Joseph Labarre dit Tonton Blan

Joseph Labarre est le petit-fils de celle qui aurait inventé la recette de la douce macoss, Madame Fernand Labarre. Il codirige une petite unité familiale de production de douce macoss à Ti Ginen, un quartier de la périphérie de la ville de Petit-Goâve.

Pratique culturelle

Intérêt patrimonial

La Dous Makos  est une spécialité culinaire sucrée de Petit-Goâve consommée par la population haïtienne. Elle fait partie du patrimoine alimentaire et marque l'identité de la ville de Petit-Goâve, à tel point que depuis 2008 un carnaval à Petit- Goâve porte son nom, le « carnaval de la Dous Makos ». Elle fait partie des traditions populaires et s’est développée au-delà de la pratique familiale pour devenir un produit du terroir. Elle bénéficie d’un fort ancrage historique. Les techniques de production artisanale de cette confiserie n’ont pas changé depuis qu'elles ont été inventées vers 1930 : on utilise les mêmes ingrédients, le même matériel de fabrication et le produit est présenté dans les mêmes conditions au public.

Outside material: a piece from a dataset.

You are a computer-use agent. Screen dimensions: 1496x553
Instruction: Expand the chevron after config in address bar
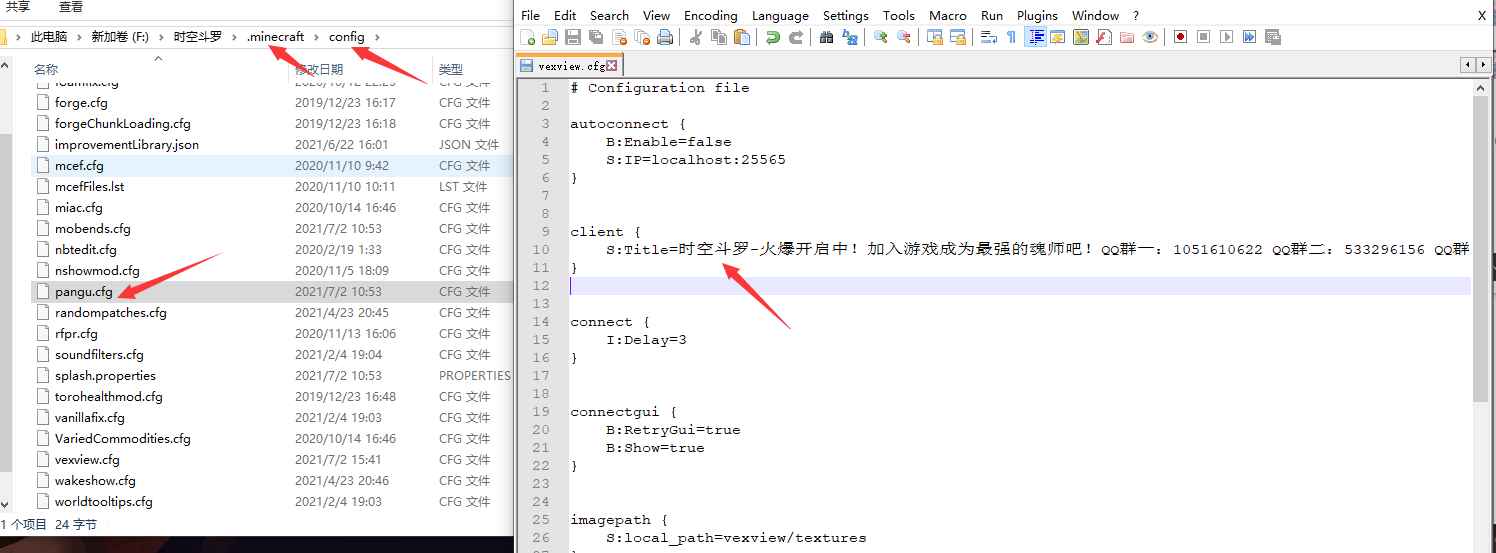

Description de la pratique culturelle


La douce macoss © IPIMH 2010

La Dous Makos est un bonbon multicolore et savoureux de forme rectangulaire, réalisé principalement à base de lait et de sucre. Sa largeur varie entre 8 à 12 cm, sa longueur entre 13 à 22 cm et l’épaisseur est de 1 à 3 cm. Elle se décline en trois catégories selon la qualité du lait utilisé (pur, dilué ou en poudre). Les ingrédients sont mélangés à chaud : à mesure que le lait bout, on y ajoute le sucre en remuant. Le bonbon est composé de cinq couches qui lui donnent  son aspect rayé, dont deux de couleur rose et marron. On y met du chocolat, de l’essence de vanille, et la couleur rose s’obtient par la poudre de cochenille rose diluée dans de l’alcool ordinaire ou du clairin. Le mélange est versé dans une moule en bois fabriqué par des ébénistes locaux et dont la taille varie.

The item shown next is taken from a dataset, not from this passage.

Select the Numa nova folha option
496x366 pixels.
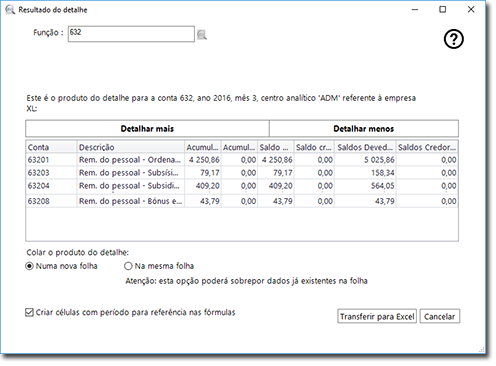(29, 266)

Une fois refroidie (après 6 heures minimum), la Dous Makos forme une pâte prête à être démoulée et découpée manuellement à l’aide d’un couteau. Tout est réalisé à la main, du début de la recette jusqu’ à son emballage. Aucune installation spéciale n’est requise pour sa production. On utilise des chaudières, des cuillères en bois et des boucans traditionnels allumés sous une tente. Le bonbon est présenté dans un emballage en papier transparent et peut être conservé au-delà de deux semaines sans substance de conservation, à l’abri de l’humidité de préférence.

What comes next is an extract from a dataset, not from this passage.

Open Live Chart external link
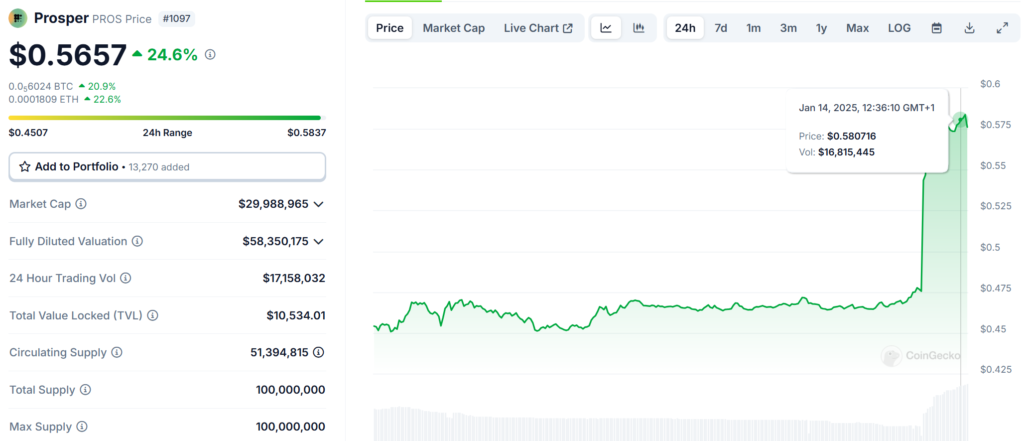The width and height of the screenshot is (1024, 441). [538, 28]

De nombreux marchands en vendent sur la route nationale # 2 ; le bonbon s’exporte aussi à l’étranger.

La quantité produite dépend de la demande. Avant le séisme du 12 janvier 2010, la production  moyenne variait entre cinq à six boîtes par jour. Le volume de la production a diminué après le 12 janvier à trois boîtes par jour (la boîte vaut actuellement l’équivalent de 50 dollars américains et peut contenir jusqu’à 50 unités).


Apprentissage et transmission


La douce macoss © IPIMH 2010

Les techniques de production ont été apprises et transmises au sein de la famille Labarre. Tonton Blan naît et grandit dans l’ambiance de la production de la dous makos; dès son jeune âge, il découvre le savoir-faire en commençant par aider sa mère. Tous les enfants de la famille connaissent aujourd’hui les techniques et sont impliqués dans la fabrique familiale.

En 2008 et 2009, le CEHPAPE (Centre Haïtien pour la Promotion de l’Agriculture et la Protection de l’Environnement) a dispensé une formation théorique et pratique en technique de fabrication de Dous Makos Tigwav aux membres de la COPDM, à l’occasion du carnaval Dous Makos de Petit-Goâve. La dernière formation visait entre autres à introduire de nouvelles saveurs fruitées, à utiliser d’autres matériels de cuisson et à envisager de nouveaux modes de production.

Historique général

Selon les propos de Joseph Labarre, la recette de la dous makos aurait été inventée en 1939 par Madame Fernand Labarre, née Norélia Jérôme. Ce produit était ensuite vendu par Madame Labarre à travers toute la commune, notamment dans une usine de café située près du port, ayant appartenu à un colonel du nom de Corbin. Dans cette usine, la dous se vendait sous l’appellation de « La douce de Madame Macoss », d’où le nom « douce macoss » utilisé dans toute l’histoire du produit.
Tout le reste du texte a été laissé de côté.